Publié le 7 novembre 2016

Nous reproduisons ci-dessous l’appel à témoin de la CIMADE et un témoignage initialement publié sur le site Anti-K.org

Ce jeudi 3 novembre entre 15h33 et 16h45 à l’arrêt Louis Blanc, deux demandeurs d’asile soudanais ont été appréhendés par les contrôleurs de la TAM et la police. L’un d’eux a fait l’objet de violences physiques de la part des deux policiers qui sont intervenus : coup de boule, coup de poing, et étranglement par compression de la trachée. Il s’est évanoui et a dû être transféré aux urgences. Son téléphone portable lui a été confisqué par la police alors qu’il essayait d’appeler des proches. Il souffre d’un traumatisme crânien et d’un hématome facial.

Toute personne ayant été témoin de tout ou partie de la scène est invitée à contacter d’urgence : LA CIMADE 04 67 06 90 36 cimade34.asile@lacimade.org

Contexte


Mohamed Youssef et Abou el Gasem Abdellah sont deux jeunes demandeurs d’asile soudanais arrivés en France le 10 septembre 2016. Mohamed parle assez bien l’anglais et parle l’arabe. Abou el Gasem ne parle que l’arabe soudanais.

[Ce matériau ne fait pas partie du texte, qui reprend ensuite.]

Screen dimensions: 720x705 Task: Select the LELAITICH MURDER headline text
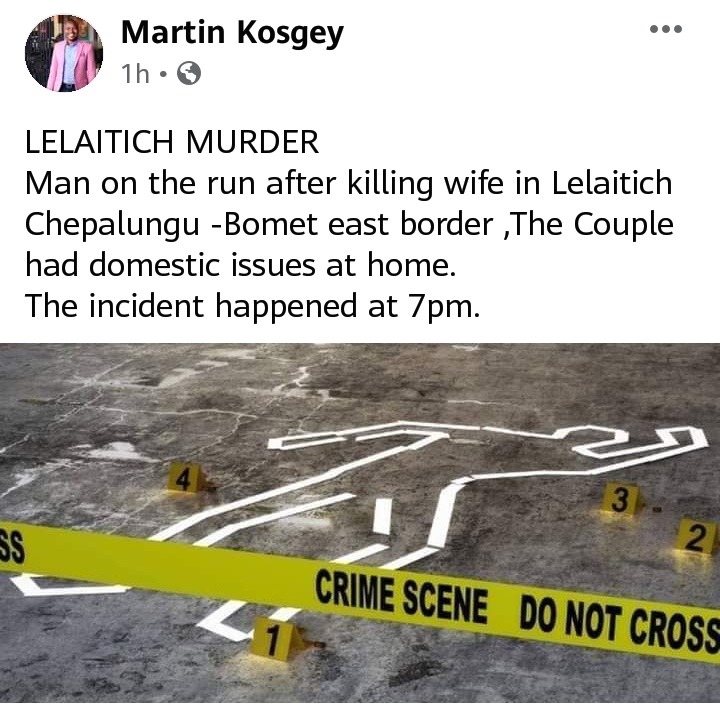tap(172, 142)
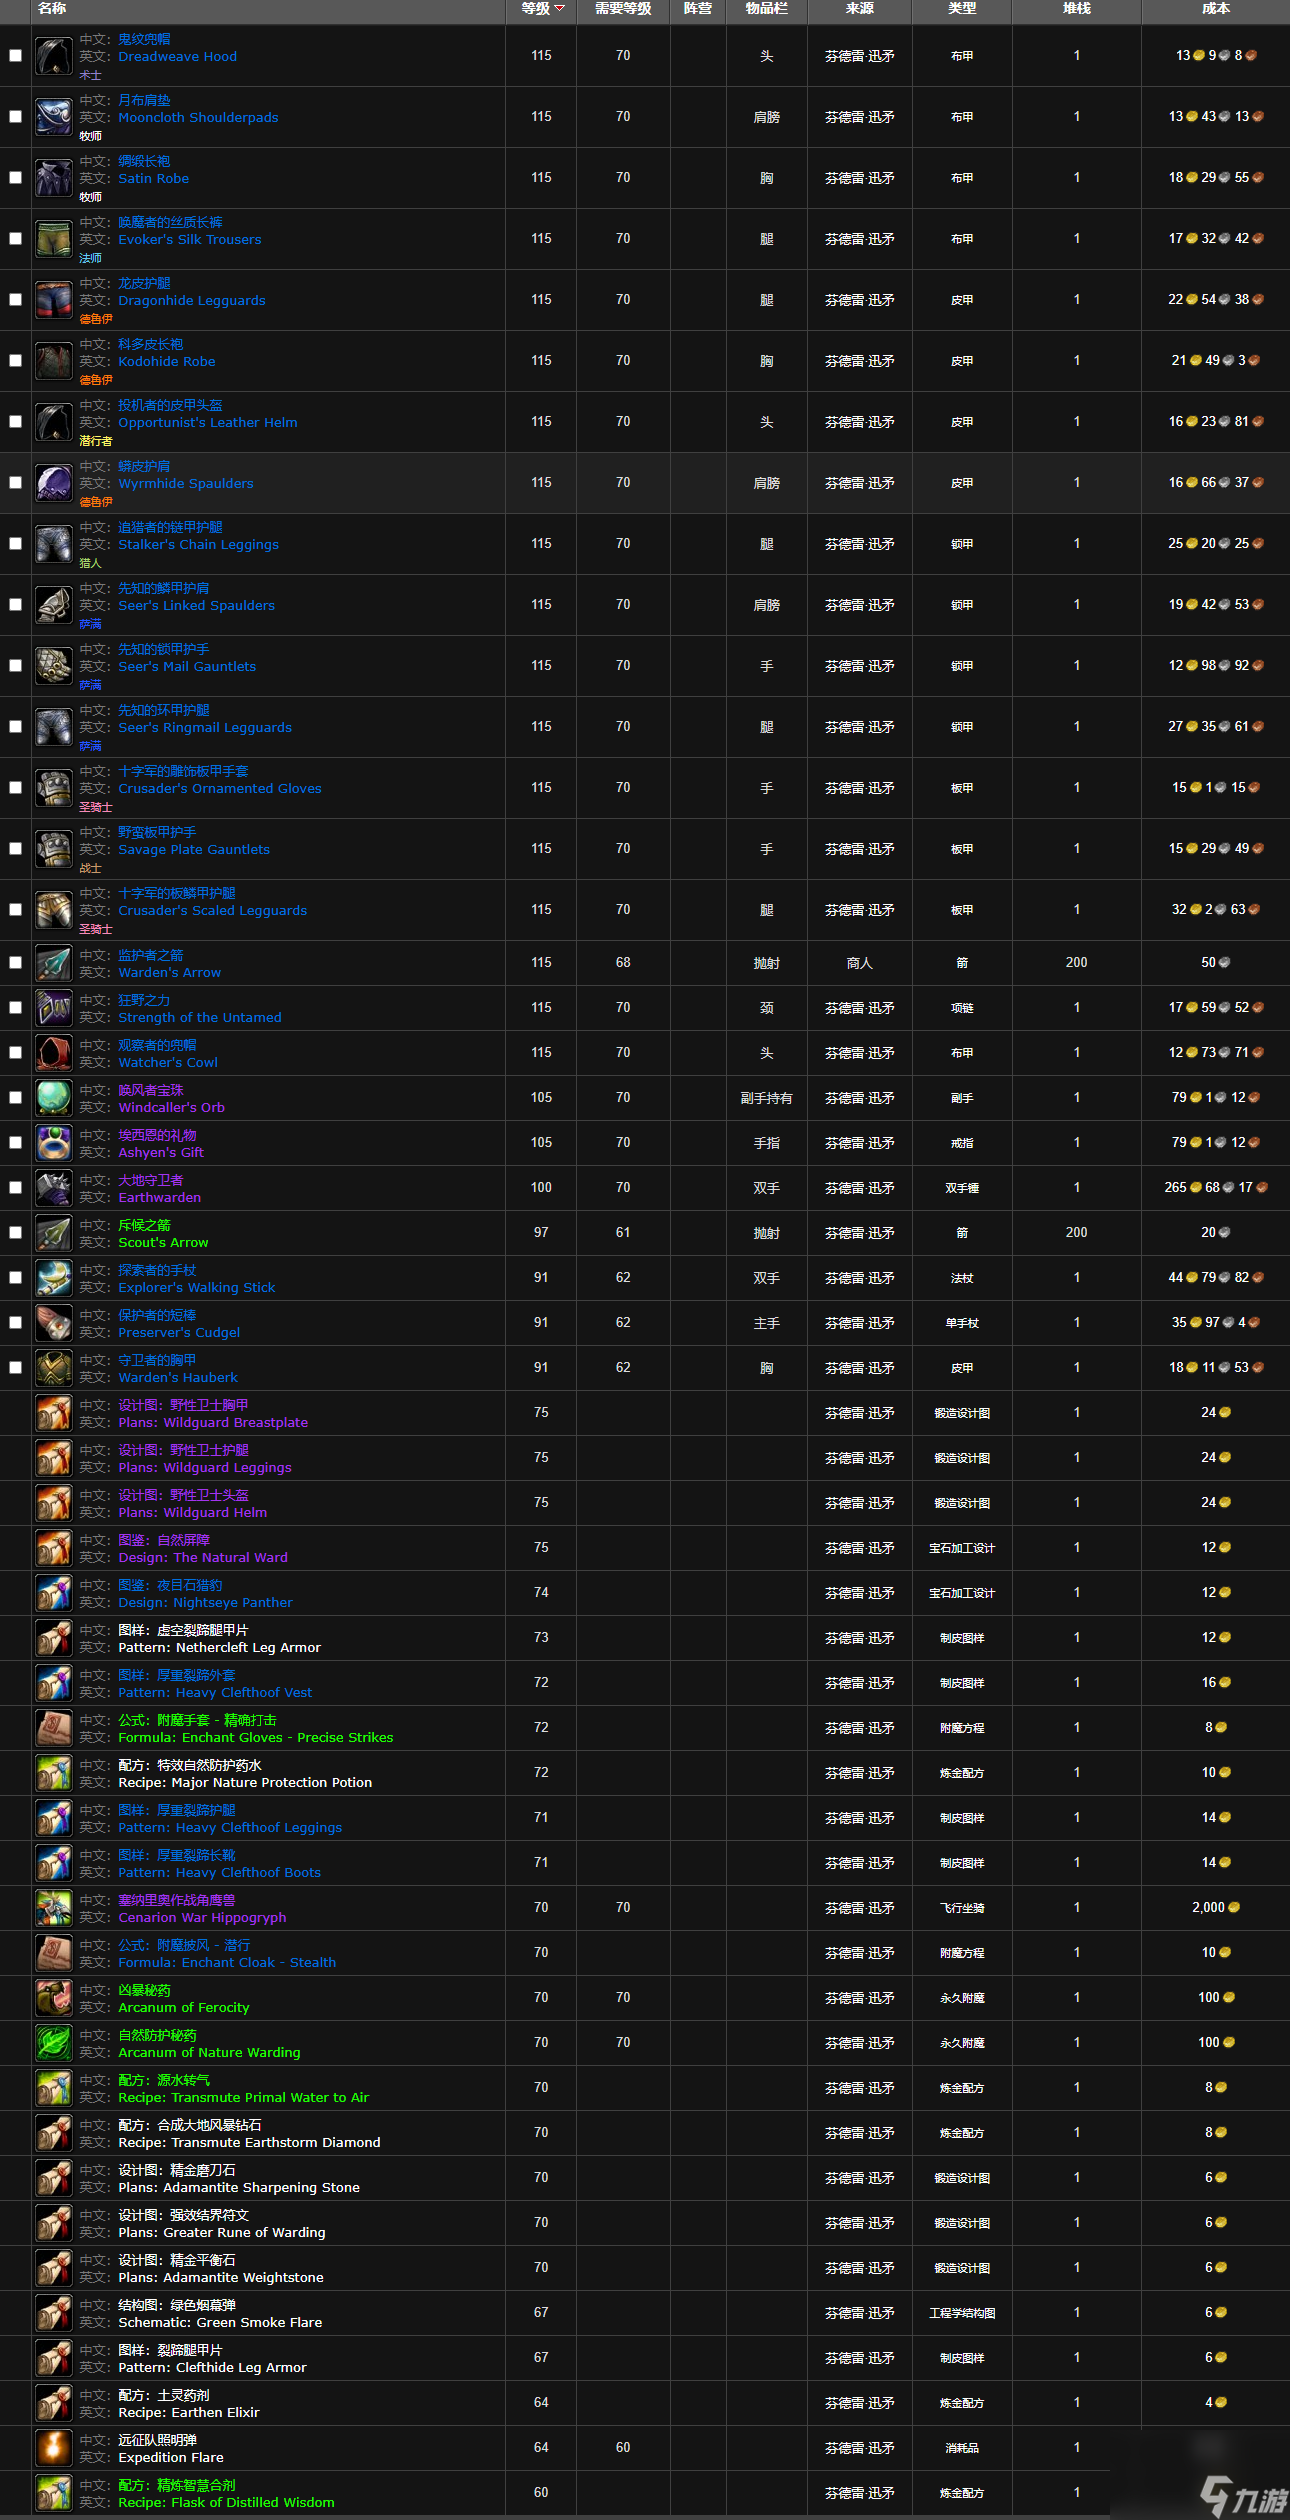The width and height of the screenshot is (1290, 2520).
Task: Select the Warden's Arrow row checkbox
Action: click(x=15, y=963)
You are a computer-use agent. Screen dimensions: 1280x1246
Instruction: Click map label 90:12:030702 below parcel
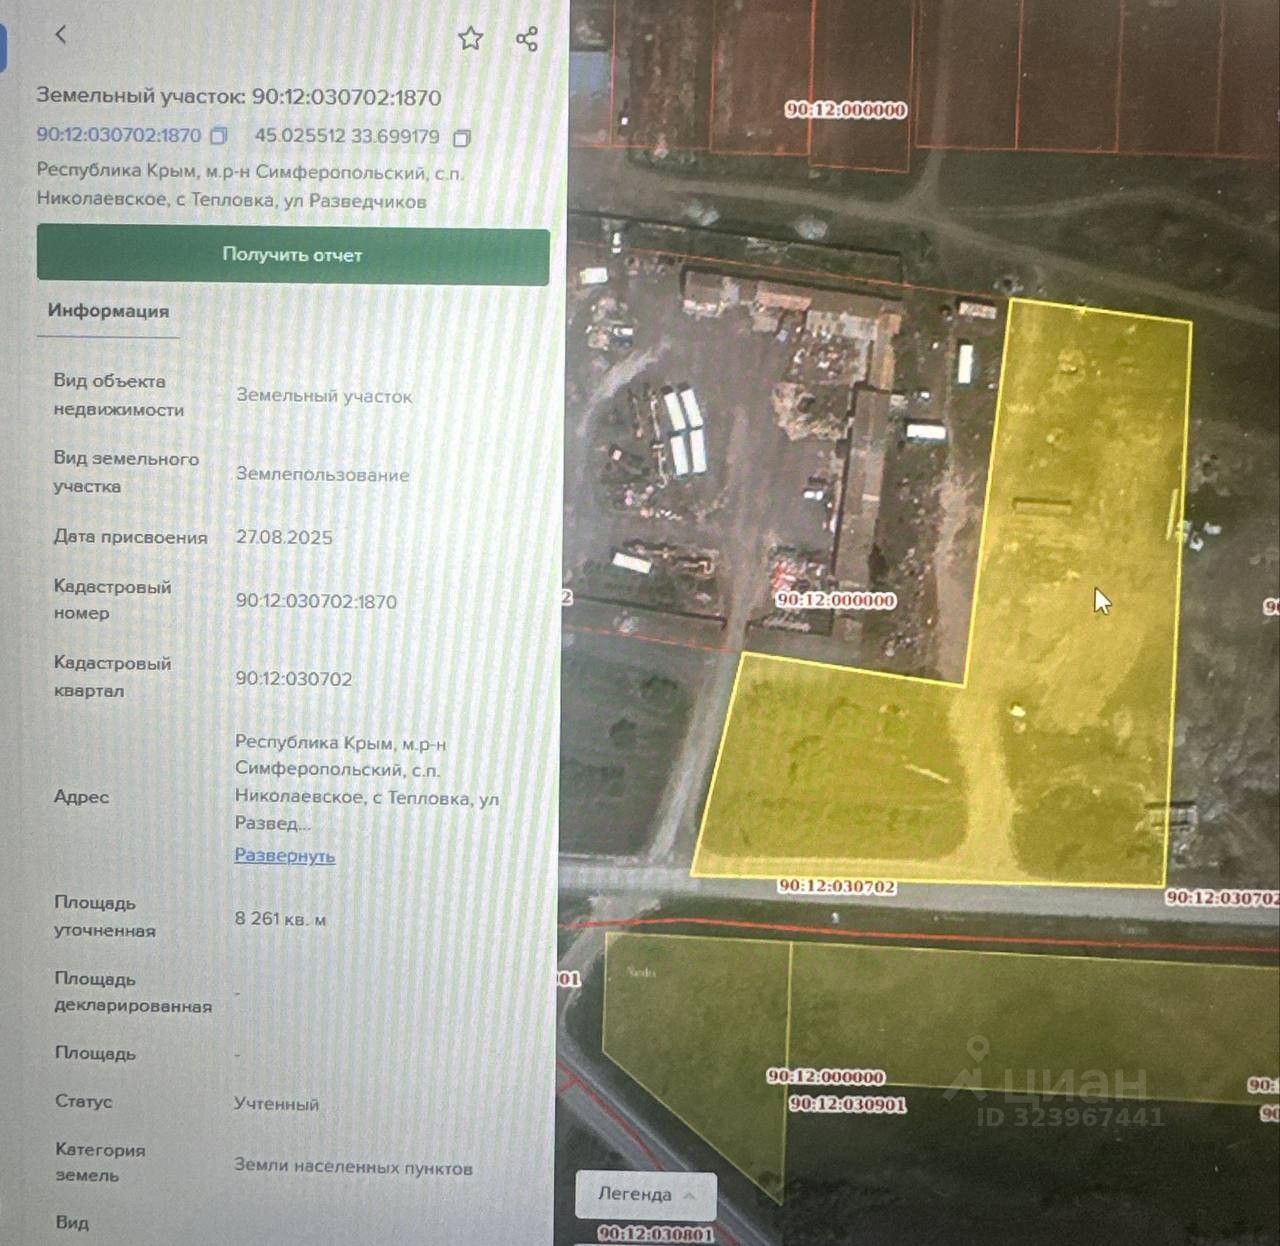coord(836,886)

Pour fuir le génocide des tribus d’origine africaine au Darfour, où ils ont vécu torture, attaques multiples, enlèvements, viols et assassinats de membres de leurs familles respectives, ils sont partis vers le Tchad et la Libye où ils ont connu esclavage et torture avant d’arriver à passer la Méditerranée.

Un réseau de familles d’accueil se relaie depuis leur arrivée pour les héberger et les soutenir. Ils ne possèdent rien, à part leur papier de demande d’asile et leur téléphone portable que leur ont offert l’une ou l’autre famille.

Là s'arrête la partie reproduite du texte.